Son más parecidos de lo que ellos mismos creen.

Ambos han construido sus fortunas en base a la creación de universidades de dudosa calidad, a las que ingresar no cuesta ningún esfuerzo porque el tener la mayor cantidad de alumnos es la base del negocio.

Ambos, también, tienen bancadas en el Congreso.
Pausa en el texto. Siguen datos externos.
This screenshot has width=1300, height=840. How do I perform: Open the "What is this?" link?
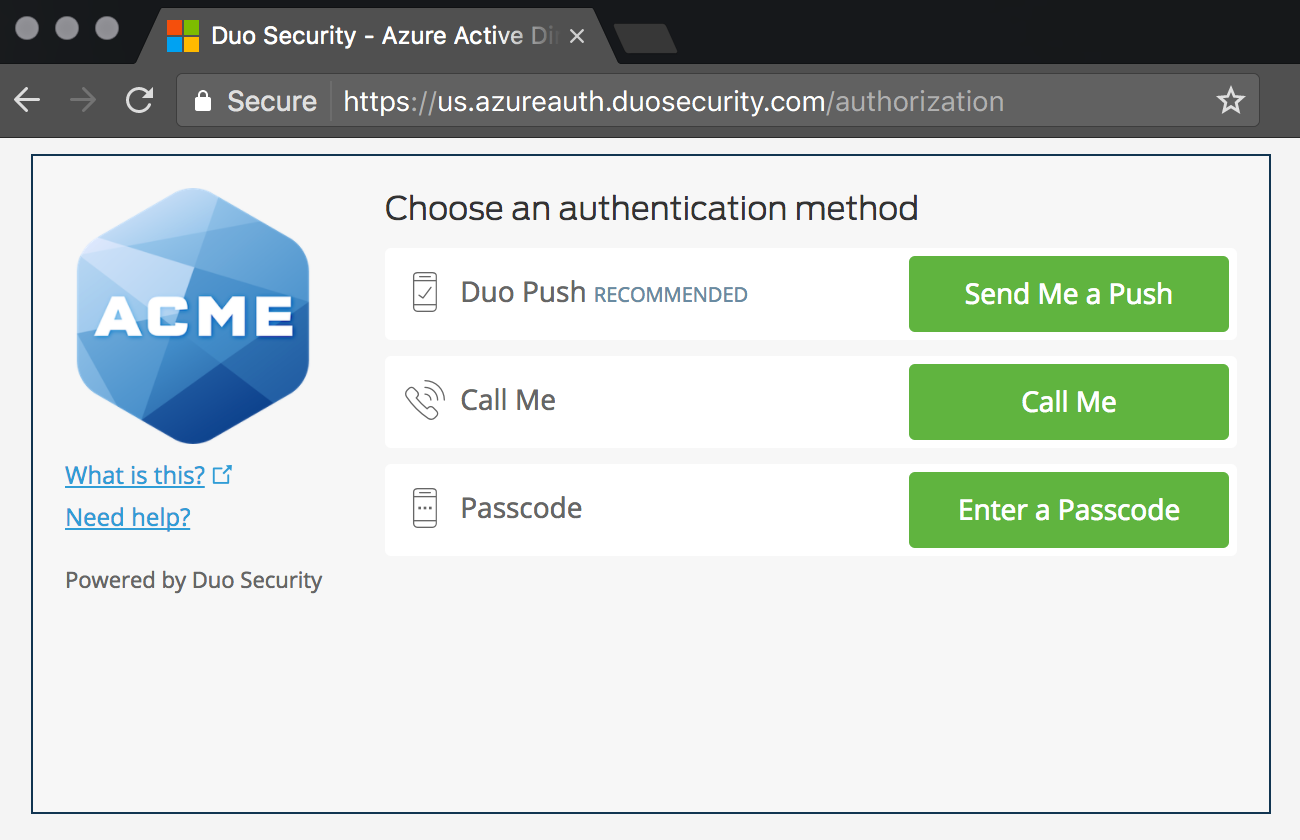coord(135,475)
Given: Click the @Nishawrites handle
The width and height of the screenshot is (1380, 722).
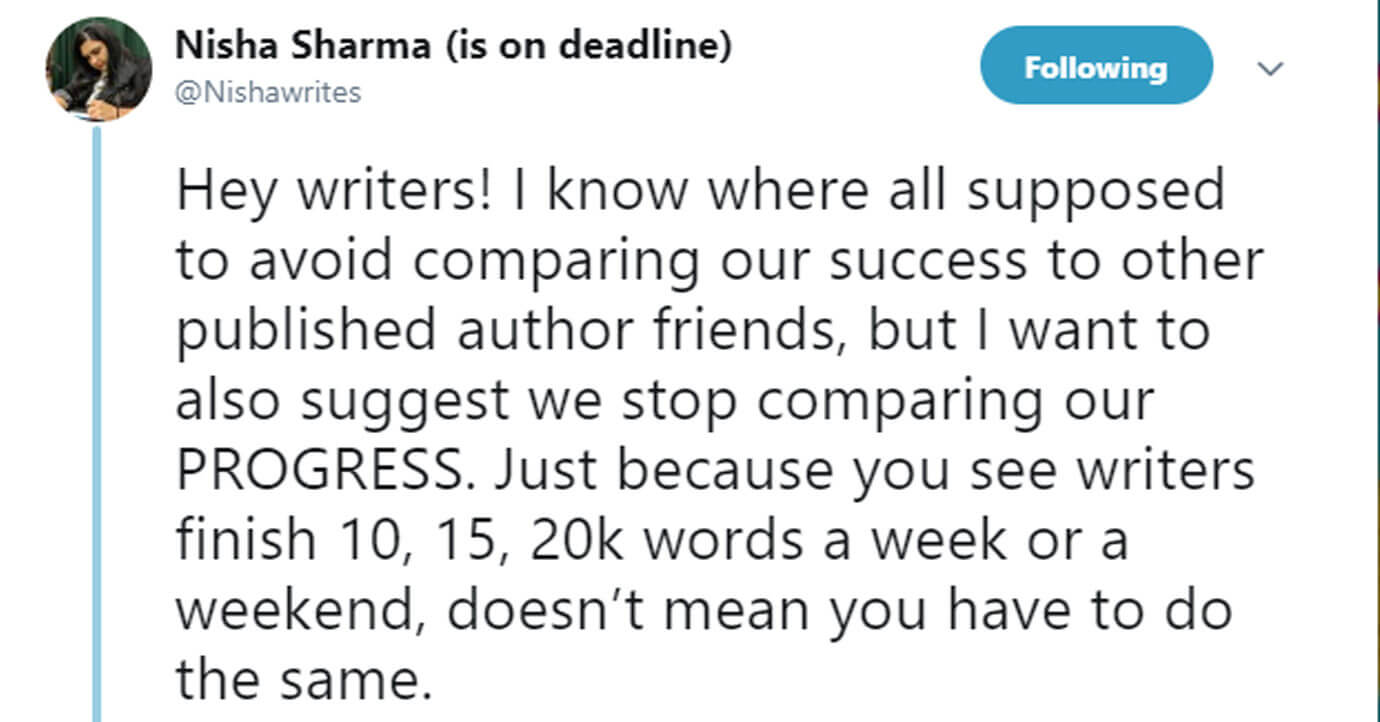Looking at the screenshot, I should 268,93.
Demás está decir que son en esas curules en los que se asienta parte de su poder porque han alquilado sus votos casi siempre al mejor postor pervirtiendo, como lo ha hecho este Parlamento en este quinquenio, la razón de ser del Legislativo.

La sospecha ahora es que casi todos los votos de Acuña y Luna fueron a parar al impresentable de José Balcázar. ¿A cambio de qué? Pues el frustrado premierato de Hernando de Soto puede dar alguna idea de ello.  

No obstante, lo peor de la existencia de estas desviaciones epidérmicas es que exista gente que vote por ellas. Acuña fue electo gobernador regional con el 34.5%, unos 327 mil votos. Luna, por su parte, tuvo 22,126 votos preferenciales en Lima.

Habrá que decir entonces que estas protuberancias tienen inexplicables ramificaciones en el electorado que este 2026 está obligado a acudir al dermatólogo, antes de ir a las urnas, y curarse en salud.